Dr Niteesh Choudhry Explains the Impact of HDHPs

When employers only offer high-deductible health plans, they reduce costs by reducing utilization. However, consumers reduce their use of essential as well as nonessential services, which is sub-optimal for their long-term health, explained Niteesh Choudhry, MD, PhD, associate professor of medicine at Harvard Medical School.

When employers only offer high-deductible health plans, they reduce costs by reducing utilization. However, consumers reduce their use of essential as well as nonessential services, which is sub-optimal for their long-term health, explained Niteesh Choudhry, MD, PhD, associate professor of medicine at Harvard Medical School.

Transcript (modified)

Some employers are making the move to only offer high-deductible health plans. What would be the impact of that?

We know a bunch of things about high-deductible health plans right now, and most of the literature comes from those high full-replacement kinds of plans where employers one day say “Okay, everybody’s being shifted to a higher-deductible product.”

So the first thing that we know is that they definitely reduce spending and so they do what they’re intended to do. They’re designed to save the employer’s money—the best estimates that we have is at about $500 per member per year is what they end up doing, so that’s successful.
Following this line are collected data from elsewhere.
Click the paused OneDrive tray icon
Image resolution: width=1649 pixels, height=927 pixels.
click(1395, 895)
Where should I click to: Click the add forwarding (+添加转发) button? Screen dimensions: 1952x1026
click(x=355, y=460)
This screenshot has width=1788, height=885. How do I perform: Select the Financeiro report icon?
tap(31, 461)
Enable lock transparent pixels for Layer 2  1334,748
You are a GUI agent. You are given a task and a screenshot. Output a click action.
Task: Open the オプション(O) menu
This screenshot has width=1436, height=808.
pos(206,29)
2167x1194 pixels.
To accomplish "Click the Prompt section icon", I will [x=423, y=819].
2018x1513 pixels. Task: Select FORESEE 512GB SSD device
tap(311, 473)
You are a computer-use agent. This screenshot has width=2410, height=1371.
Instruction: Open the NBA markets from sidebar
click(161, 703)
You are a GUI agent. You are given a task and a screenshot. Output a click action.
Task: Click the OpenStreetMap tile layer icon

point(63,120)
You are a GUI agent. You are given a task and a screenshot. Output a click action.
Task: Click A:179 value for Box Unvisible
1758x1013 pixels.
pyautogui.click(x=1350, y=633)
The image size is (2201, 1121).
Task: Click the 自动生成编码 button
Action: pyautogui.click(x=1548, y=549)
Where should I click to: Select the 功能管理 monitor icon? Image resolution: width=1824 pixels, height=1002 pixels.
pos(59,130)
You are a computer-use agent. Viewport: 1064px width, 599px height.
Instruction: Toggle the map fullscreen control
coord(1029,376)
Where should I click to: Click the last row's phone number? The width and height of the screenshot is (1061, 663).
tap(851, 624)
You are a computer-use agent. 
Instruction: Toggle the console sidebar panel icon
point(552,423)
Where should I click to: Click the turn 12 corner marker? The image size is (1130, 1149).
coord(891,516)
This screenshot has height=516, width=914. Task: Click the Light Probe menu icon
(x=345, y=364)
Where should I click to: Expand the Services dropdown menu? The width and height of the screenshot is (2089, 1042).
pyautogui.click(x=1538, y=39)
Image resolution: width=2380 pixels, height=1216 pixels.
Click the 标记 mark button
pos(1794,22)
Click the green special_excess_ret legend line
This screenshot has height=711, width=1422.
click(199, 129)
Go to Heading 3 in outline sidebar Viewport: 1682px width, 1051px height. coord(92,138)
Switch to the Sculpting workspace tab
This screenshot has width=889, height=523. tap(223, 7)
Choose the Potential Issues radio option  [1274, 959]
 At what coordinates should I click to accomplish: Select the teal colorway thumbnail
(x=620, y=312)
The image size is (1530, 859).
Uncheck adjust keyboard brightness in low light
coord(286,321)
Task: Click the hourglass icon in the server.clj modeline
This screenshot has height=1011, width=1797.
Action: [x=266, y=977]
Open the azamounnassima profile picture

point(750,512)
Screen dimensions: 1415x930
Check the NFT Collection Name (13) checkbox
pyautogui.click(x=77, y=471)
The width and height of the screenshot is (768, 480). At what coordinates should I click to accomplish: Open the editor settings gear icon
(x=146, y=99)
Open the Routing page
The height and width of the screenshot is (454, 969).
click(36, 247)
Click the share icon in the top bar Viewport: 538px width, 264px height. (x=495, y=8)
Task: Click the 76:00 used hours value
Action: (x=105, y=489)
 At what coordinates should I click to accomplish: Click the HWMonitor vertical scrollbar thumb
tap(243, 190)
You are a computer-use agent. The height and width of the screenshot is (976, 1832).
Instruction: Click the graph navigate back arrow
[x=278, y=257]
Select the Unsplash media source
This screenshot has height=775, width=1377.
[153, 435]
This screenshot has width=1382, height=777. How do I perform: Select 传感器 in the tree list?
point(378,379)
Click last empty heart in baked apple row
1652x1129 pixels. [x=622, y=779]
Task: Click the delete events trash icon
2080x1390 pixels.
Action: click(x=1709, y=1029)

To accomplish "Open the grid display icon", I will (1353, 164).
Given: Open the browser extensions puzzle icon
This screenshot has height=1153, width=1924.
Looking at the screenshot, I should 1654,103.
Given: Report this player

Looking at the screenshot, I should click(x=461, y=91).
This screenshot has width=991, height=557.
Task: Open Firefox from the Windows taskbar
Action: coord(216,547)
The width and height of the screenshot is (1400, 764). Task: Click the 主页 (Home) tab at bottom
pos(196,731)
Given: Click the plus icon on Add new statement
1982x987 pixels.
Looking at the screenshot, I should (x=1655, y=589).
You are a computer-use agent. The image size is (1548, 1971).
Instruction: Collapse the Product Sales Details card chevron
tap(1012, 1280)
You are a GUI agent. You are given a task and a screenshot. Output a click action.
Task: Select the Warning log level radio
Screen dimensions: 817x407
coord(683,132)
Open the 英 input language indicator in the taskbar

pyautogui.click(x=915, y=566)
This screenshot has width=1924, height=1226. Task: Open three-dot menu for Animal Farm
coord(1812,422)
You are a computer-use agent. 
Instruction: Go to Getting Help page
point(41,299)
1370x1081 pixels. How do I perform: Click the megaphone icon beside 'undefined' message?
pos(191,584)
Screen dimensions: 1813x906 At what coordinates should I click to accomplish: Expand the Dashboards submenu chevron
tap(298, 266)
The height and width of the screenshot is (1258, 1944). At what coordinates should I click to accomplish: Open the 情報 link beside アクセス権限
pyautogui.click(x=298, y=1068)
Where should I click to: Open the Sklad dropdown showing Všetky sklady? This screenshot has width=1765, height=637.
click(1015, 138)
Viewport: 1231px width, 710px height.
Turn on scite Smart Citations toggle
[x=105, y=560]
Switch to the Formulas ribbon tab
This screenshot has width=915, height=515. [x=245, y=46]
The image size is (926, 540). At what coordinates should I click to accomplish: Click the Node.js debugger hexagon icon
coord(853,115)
They do that by reducing utilization more than anything else, so they reduce the use of all kinds of services: medications, radiology, emergency rooms, office visits, and so on.

The positive side, again the reduction in cost, is really a facet of reduction in utilization. On the negative side, what we know is that the reduction in utilization is both for services that we would call “low value,” or less essential or nonessential, as well as for services that appear to be essential. And so people end up making choices that are sub-optimal for at least their long-term health, or perhaps even their short-term pain or suffering, because of the nature of the benefit design.

The benefit design, as they’re intended to do, means that more people are put at risk for short-term costs and financial burden, and the literature we have says that people actually struggle a little bit more when they’re on these plans as compared to traditional plans.